---- RECORDS FOR THIS EXERCISE

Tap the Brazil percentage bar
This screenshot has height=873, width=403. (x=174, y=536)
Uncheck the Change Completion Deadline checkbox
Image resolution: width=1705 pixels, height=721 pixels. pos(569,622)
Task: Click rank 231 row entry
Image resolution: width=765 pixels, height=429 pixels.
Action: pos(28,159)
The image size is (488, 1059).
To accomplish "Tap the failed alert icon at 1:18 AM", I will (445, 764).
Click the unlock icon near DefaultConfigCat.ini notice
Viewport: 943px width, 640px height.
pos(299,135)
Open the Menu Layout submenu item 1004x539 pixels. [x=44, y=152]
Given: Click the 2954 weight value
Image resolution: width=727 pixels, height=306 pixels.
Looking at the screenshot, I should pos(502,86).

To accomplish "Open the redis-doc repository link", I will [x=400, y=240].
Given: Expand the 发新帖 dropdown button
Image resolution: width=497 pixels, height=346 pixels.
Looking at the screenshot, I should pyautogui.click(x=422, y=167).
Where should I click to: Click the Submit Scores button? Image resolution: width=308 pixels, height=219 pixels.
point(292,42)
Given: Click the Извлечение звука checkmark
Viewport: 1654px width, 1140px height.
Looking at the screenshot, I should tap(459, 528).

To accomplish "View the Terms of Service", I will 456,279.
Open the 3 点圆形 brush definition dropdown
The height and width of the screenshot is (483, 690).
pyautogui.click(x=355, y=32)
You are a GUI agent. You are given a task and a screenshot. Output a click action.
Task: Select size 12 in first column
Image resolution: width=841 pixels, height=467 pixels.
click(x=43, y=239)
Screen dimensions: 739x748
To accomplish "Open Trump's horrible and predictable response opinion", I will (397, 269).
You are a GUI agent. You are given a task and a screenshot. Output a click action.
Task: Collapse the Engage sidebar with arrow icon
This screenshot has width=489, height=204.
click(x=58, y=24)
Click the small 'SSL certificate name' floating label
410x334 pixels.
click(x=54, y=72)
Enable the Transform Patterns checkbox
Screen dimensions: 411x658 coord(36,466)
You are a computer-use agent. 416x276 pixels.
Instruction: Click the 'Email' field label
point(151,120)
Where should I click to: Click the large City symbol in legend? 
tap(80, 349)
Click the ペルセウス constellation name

--------

◆ TASK PROMPT ◆
Every entry should be given again exactly as written.

◆ RESULT ◆
Tap the Brazil percentage bar
This screenshot has height=873, width=403. (x=174, y=536)
Uncheck the Change Completion Deadline checkbox
Image resolution: width=1705 pixels, height=721 pixels. pos(569,622)
Task: Click rank 231 row entry
Image resolution: width=765 pixels, height=429 pixels.
Action: pos(28,159)
The image size is (488, 1059).
To accomplish "Tap the failed alert icon at 1:18 AM", I will (445, 764).
Click the unlock icon near DefaultConfigCat.ini notice
Viewport: 943px width, 640px height.
pos(299,135)
Open the Menu Layout submenu item 1004x539 pixels. [x=44, y=152]
Given: Click the 2954 weight value
Image resolution: width=727 pixels, height=306 pixels.
Looking at the screenshot, I should pos(502,86).

To accomplish "Open the redis-doc repository link", I will [x=400, y=240].
Given: Expand the 发新帖 dropdown button
Image resolution: width=497 pixels, height=346 pixels.
Looking at the screenshot, I should pyautogui.click(x=422, y=167).
Where should I click to: Click the Submit Scores button? Image resolution: width=308 pixels, height=219 pixels.
point(292,42)
Given: Click the Извлечение звука checkmark
Viewport: 1654px width, 1140px height.
Looking at the screenshot, I should tap(459, 528).

To accomplish "View the Terms of Service", I will 456,279.
Open the 3 点圆形 brush definition dropdown
The height and width of the screenshot is (483, 690).
pyautogui.click(x=355, y=32)
You are a GUI agent. You are given a task and a screenshot. Output a click action.
Task: Select size 12 in first column
Image resolution: width=841 pixels, height=467 pixels.
click(x=43, y=239)
Screen dimensions: 739x748
To accomplish "Open Trump's horrible and predictable response opinion", I will (397, 269).
You are a GUI agent. You are given a task and a screenshot. Output a click action.
Task: Collapse the Engage sidebar with arrow icon
This screenshot has width=489, height=204.
click(x=58, y=24)
Click the small 'SSL certificate name' floating label
410x334 pixels.
click(x=54, y=72)
Enable the Transform Patterns checkbox
Screen dimensions: 411x658 coord(36,466)
You are a computer-use agent. 416x276 pixels.
Instruction: Click the 'Email' field label
point(151,120)
Where should I click to: Click the large City symbol in legend? 
tap(80, 349)
Click the ペルセウス constellation name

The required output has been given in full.